---- SUPPLIED MATERIAL
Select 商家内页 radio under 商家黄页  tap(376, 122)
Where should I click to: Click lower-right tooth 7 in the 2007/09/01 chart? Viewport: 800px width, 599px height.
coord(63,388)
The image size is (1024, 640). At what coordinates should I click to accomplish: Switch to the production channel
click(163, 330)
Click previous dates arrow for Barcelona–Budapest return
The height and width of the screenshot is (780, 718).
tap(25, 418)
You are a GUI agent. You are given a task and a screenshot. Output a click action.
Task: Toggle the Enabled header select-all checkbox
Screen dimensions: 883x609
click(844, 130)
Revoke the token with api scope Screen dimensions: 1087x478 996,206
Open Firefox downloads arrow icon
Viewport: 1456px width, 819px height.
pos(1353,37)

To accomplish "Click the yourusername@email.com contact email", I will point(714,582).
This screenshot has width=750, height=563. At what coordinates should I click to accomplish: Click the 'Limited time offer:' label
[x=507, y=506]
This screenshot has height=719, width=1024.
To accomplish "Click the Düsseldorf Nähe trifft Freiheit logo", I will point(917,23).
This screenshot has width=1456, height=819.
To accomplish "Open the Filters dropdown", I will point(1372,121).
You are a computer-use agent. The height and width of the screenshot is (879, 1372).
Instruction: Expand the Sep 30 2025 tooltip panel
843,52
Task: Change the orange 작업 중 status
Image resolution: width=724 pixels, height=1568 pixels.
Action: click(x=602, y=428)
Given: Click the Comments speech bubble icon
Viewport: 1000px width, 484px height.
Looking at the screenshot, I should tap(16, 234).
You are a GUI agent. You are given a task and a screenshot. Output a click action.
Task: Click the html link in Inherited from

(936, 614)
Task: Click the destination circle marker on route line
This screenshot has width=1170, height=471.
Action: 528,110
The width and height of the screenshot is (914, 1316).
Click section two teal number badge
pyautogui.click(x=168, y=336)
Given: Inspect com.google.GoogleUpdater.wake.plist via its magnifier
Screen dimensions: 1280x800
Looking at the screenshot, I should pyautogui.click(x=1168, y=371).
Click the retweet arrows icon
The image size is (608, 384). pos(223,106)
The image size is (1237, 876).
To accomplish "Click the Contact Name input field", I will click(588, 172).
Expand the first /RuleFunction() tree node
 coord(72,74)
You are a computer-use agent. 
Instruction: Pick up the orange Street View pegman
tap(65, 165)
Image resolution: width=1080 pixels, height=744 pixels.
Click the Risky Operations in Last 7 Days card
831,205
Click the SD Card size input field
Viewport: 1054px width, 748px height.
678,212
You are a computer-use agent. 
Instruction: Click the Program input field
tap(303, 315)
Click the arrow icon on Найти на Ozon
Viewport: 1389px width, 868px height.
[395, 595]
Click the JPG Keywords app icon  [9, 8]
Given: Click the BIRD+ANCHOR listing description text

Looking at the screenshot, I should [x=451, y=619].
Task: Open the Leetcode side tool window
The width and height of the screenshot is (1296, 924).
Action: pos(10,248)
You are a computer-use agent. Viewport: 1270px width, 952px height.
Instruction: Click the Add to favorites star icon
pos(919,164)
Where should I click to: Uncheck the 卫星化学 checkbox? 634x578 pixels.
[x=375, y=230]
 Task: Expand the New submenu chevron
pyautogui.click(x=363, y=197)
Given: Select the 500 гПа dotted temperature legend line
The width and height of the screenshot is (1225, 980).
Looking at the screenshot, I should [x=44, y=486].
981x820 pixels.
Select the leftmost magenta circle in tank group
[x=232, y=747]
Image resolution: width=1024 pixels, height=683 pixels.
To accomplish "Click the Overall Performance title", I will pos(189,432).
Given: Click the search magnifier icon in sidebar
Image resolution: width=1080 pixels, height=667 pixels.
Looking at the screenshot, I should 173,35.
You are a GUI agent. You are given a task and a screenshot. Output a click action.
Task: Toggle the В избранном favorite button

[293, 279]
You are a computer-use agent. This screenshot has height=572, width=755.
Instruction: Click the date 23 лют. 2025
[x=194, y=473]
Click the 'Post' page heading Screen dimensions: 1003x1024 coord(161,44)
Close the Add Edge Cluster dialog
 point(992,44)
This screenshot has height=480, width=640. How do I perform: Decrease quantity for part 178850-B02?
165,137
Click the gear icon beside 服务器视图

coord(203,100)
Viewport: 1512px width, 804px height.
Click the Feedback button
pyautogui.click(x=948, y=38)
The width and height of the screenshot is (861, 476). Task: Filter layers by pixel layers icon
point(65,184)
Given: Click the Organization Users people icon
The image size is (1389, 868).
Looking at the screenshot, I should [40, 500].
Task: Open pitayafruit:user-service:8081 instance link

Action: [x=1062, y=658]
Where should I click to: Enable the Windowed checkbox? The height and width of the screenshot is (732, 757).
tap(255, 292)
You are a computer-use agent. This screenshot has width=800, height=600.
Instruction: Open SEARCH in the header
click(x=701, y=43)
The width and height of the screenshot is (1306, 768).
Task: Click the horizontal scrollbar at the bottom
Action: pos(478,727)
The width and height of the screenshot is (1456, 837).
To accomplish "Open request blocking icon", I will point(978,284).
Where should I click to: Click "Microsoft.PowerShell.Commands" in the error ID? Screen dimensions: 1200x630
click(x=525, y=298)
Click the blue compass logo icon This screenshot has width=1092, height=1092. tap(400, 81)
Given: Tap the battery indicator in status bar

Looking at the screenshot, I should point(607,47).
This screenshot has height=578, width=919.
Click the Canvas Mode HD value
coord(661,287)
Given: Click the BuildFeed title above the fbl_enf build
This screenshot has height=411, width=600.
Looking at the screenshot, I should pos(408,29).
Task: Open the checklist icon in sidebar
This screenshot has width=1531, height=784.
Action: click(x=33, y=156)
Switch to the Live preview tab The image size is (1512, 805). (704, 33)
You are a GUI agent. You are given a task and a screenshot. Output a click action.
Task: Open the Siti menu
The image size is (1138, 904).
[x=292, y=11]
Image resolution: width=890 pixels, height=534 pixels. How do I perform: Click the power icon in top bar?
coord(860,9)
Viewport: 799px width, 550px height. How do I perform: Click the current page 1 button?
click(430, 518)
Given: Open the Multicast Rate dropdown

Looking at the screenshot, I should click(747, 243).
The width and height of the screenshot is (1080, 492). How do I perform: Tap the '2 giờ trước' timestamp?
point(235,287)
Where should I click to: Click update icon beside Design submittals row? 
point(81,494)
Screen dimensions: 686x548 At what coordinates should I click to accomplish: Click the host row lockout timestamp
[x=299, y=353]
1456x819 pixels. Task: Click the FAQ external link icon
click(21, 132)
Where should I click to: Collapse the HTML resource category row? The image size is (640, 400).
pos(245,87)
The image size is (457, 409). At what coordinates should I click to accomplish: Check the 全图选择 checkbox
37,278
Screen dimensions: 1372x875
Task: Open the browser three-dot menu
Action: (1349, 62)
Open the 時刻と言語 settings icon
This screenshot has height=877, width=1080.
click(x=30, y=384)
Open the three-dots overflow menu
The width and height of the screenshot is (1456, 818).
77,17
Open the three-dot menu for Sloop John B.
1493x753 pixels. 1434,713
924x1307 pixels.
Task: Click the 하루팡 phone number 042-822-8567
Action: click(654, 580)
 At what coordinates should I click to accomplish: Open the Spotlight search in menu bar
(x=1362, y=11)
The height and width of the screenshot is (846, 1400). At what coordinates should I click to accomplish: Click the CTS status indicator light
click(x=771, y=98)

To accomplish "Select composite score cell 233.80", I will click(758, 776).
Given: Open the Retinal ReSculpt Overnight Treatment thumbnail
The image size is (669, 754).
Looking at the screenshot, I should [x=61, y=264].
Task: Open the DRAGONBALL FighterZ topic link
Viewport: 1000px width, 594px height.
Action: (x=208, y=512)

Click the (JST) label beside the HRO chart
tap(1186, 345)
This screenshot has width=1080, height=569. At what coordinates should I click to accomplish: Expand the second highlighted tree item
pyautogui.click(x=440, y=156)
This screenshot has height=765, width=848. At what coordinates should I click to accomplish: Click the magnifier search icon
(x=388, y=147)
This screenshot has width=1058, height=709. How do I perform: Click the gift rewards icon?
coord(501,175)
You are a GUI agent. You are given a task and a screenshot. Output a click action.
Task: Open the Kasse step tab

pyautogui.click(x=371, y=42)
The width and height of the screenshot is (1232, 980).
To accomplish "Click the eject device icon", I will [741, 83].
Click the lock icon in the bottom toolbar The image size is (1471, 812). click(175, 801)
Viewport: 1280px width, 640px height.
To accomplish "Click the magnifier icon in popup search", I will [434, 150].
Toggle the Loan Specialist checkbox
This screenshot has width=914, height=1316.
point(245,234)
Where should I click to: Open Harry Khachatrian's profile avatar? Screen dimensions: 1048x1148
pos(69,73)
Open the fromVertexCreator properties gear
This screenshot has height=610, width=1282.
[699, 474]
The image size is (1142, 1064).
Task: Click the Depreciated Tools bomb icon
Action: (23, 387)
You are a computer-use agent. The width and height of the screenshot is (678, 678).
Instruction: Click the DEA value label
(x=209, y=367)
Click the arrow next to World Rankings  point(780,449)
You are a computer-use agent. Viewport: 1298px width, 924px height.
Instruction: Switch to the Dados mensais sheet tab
--------
▸ **YOUR TASK**: Format the rows from the line with "You are a computer-use agent. Viewport: 1298px" through the end of the rows as a numbered list, omitting blank lines.

▸ **SOLUTION FOR THIS EXERCISE**:
1. You are a computer-use agent. Viewport: 1298px width, 924px height.
2. Instruction: Switch to the Dados mensais sheet tab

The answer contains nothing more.